Chaos and order are two universal forces. Throughout history these two forces interact and create the
reality in which we live. The same applies to the organizational arena. The organization tries to establish order by creating structures and processes that will enable it to reach its goals. From time to time the forces of change and chaos drive the organization to a point where it needs to update its internal order and set in place new structures, new strategy and new processes. This response cannot be delayed too much as the organization might become irrelevant or even obsolete.

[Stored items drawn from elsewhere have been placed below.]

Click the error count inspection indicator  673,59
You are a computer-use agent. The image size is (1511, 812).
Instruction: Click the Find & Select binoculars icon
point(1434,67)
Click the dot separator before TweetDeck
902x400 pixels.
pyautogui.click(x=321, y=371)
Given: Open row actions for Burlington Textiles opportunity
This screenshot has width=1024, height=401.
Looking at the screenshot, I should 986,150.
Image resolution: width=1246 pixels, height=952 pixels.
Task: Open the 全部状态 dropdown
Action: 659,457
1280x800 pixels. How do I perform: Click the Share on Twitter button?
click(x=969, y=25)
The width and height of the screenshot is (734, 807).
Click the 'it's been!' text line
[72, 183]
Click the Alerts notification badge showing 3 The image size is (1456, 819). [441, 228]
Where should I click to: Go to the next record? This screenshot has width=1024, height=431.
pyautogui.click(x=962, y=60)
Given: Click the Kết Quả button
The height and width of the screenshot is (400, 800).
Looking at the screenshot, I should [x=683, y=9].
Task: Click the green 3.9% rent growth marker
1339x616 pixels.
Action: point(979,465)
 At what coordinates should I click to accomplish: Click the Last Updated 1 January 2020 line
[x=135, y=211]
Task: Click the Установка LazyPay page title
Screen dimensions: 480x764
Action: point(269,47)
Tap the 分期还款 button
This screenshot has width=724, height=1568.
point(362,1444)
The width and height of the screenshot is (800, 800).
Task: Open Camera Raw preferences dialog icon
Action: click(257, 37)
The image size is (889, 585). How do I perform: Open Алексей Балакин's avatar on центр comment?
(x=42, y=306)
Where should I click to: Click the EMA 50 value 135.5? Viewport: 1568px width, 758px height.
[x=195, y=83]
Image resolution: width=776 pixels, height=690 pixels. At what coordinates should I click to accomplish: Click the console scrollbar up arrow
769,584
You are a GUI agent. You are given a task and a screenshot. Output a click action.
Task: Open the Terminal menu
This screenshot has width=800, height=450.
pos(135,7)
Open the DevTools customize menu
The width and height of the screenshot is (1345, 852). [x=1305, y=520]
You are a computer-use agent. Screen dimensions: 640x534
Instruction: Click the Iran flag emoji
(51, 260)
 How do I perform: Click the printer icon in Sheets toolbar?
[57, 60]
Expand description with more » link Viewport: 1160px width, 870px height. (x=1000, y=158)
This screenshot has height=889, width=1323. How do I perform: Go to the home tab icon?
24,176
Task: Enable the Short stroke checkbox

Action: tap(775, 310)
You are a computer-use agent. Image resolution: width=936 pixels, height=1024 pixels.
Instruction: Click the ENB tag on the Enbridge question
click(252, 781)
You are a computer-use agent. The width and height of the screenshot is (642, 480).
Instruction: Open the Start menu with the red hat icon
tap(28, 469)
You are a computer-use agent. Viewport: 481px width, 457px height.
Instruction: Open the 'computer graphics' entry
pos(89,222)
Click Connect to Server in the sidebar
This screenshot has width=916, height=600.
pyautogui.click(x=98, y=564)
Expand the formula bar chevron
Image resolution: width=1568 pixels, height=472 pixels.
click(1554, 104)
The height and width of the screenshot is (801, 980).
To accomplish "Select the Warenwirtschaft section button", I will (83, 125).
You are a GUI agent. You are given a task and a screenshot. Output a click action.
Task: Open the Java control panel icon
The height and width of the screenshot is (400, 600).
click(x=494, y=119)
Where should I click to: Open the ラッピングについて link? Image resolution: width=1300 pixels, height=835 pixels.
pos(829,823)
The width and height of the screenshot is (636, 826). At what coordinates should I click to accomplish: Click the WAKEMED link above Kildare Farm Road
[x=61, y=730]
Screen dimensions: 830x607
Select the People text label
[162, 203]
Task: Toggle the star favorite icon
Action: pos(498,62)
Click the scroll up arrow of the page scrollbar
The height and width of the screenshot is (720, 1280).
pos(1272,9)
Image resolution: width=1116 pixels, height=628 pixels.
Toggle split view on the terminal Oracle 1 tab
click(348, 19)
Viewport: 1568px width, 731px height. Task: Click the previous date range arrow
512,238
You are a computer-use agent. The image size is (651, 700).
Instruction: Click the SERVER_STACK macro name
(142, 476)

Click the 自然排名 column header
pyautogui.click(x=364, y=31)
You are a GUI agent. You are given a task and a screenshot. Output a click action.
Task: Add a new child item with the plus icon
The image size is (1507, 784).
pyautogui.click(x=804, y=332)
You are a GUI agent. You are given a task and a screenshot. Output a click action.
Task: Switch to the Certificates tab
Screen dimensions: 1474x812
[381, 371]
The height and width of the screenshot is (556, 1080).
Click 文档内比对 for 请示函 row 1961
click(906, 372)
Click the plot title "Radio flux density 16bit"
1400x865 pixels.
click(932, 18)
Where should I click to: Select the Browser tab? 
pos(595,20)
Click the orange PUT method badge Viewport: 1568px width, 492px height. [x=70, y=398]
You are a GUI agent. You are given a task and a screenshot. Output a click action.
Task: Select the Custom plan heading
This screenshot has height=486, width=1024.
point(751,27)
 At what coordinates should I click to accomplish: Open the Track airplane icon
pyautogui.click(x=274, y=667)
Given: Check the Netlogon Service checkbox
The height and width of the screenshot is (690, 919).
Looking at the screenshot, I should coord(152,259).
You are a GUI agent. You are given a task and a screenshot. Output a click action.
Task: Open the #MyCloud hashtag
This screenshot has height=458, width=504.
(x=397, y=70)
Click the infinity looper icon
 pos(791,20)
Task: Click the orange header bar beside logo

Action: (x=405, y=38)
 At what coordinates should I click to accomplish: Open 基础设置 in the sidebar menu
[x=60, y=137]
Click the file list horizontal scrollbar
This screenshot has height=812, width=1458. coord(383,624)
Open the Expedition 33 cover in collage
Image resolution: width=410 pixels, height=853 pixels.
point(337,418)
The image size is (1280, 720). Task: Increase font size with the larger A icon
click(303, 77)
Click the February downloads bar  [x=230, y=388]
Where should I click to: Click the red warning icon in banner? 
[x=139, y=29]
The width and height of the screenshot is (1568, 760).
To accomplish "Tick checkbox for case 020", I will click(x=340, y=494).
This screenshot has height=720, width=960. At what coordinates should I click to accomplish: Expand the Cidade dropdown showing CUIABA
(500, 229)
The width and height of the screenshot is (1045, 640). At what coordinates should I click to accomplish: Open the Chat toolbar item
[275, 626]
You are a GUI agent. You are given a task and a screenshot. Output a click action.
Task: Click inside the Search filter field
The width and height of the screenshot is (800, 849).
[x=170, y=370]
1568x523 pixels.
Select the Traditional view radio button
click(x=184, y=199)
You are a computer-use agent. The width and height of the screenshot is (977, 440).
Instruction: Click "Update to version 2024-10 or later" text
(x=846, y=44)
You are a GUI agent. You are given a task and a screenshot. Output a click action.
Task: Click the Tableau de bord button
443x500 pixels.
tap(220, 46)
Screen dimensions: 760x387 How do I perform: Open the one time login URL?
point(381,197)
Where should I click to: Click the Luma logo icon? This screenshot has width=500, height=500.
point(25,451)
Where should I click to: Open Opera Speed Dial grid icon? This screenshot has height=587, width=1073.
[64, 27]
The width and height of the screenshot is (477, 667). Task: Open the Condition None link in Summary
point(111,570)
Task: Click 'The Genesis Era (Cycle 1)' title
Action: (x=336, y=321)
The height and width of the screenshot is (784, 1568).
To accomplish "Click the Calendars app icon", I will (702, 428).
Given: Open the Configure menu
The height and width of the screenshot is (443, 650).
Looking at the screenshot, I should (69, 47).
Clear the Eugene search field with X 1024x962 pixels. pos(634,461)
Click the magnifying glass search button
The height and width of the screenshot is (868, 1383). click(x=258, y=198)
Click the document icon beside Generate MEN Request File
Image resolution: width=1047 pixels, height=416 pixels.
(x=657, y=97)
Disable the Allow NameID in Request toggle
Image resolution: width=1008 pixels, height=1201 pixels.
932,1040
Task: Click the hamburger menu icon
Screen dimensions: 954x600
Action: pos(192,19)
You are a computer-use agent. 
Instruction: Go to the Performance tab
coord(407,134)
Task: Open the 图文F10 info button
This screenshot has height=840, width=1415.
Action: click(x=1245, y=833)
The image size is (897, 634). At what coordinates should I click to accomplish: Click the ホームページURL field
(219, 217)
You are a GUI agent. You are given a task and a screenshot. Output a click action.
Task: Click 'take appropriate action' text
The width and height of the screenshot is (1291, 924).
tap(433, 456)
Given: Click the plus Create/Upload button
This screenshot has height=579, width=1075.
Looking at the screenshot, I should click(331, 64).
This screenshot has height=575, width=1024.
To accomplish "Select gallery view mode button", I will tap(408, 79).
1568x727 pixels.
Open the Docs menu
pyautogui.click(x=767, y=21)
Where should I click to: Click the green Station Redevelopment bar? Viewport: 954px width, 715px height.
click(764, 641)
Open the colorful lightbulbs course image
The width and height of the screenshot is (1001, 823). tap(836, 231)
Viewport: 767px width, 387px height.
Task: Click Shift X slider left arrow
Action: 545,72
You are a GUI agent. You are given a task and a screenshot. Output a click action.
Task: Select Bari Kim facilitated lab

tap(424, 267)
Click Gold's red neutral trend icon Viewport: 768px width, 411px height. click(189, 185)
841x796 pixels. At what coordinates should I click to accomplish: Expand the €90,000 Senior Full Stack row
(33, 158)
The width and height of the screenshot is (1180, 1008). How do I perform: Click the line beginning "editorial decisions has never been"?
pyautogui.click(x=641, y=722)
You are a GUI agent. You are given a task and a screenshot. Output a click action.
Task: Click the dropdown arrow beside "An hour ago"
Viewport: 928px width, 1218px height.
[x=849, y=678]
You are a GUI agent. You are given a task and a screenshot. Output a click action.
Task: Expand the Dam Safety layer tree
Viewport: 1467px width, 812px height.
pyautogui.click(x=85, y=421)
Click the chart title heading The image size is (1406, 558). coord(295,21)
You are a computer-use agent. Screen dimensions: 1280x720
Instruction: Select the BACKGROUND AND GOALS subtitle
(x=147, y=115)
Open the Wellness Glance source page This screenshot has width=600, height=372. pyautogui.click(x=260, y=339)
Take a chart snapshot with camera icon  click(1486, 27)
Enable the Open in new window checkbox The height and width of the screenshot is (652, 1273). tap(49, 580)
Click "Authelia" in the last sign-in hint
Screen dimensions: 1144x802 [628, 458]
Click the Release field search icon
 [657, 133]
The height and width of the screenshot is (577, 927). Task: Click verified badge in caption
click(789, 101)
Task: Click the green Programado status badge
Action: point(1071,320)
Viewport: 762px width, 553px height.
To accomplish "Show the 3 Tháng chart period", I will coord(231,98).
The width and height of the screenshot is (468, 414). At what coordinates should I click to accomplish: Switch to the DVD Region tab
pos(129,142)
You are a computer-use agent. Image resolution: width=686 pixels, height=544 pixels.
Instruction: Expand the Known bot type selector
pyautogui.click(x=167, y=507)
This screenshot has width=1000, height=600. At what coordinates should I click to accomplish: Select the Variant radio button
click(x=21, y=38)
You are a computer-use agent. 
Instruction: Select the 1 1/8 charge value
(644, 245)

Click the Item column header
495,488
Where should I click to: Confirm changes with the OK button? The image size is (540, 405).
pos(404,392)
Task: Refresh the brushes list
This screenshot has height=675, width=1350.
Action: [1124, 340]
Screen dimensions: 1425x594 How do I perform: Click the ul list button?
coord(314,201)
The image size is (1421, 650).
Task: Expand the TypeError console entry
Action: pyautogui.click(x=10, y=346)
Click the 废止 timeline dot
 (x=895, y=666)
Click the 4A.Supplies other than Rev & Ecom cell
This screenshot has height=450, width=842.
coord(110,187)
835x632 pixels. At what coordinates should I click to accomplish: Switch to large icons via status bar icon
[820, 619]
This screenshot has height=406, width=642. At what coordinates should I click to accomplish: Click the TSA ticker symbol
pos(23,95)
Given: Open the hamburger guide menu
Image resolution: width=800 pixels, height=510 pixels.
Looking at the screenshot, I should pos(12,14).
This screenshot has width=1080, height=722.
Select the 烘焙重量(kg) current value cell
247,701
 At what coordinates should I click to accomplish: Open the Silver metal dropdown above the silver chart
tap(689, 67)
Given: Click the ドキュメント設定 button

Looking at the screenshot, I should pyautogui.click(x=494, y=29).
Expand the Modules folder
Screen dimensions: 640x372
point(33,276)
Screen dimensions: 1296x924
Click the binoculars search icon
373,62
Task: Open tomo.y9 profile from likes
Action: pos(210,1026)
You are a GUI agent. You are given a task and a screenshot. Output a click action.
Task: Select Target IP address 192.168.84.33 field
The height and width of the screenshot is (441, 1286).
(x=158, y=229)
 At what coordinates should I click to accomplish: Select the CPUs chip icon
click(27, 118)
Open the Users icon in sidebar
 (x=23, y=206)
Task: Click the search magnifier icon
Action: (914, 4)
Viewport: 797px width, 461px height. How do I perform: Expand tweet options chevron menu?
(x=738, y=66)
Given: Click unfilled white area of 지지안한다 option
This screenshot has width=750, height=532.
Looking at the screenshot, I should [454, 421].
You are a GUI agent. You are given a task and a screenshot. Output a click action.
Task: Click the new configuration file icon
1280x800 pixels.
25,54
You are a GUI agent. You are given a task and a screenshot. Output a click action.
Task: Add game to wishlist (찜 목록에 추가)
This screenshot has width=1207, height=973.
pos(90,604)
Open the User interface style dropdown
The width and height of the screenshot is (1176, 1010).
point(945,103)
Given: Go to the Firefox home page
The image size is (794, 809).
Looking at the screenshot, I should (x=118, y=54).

The time between two sets of order is usually chaotic. The old order is still not letting go and the new order does not yet get traction. It can be best described as a time of chaos. People do not yet understand the change. They are not certain about the new processes or reporting lines. The new structure is not yet fully in place. This time calls for the leadership of the organization to act in a set of ways to lead it successfully. When the leadership does not act in the following ways the result is a mass confusion, lack of engagement and low level of trust throughout the organization.
We can use a compass to describe the leadership activities in a time of chaos. In the North, the question is "Where are we going?" – the leadership needs to provide its people the a clear vision of the future following the change. They need to provide a bigger picture of the cause of the change and they need to stay transparent as much as possible. Failing to do that will cause rumors throughout the organization and a low level of trust and engagement
In the East, the question is "Why?"; that is, motivation and engagement – the leadership needs to create a stronger bond amongst the various teams. They need to promote organizational values and create a sense of togetherness throughout the organization
In the South, the question is "Why not?": limiting beliefs and fears – the leadership needs to legitimize people's fears and concerns from the on setting change. They need to have conversations with employees and help them overcome their concerns. This can be done with individuals and with teams
In the West, the question is "How?": planning and execution – the leadership needs to focus the entire organization on short term plans and goals until the change is completed. This short-term focus keeps everyone busy in a useful way until things settle down.
Advanced leadership teams will also consult with their people on various aspects of the change and cause a better "buy in" and engagement.
All the above will make the process an evolutionary one, transitioning from one order to the next successfully through chaos.
When the leadership team refrains from doing all that, they allow the forces of chaos to take over and rule the day. The change is not led well, and this can result in deterioration or violent changes.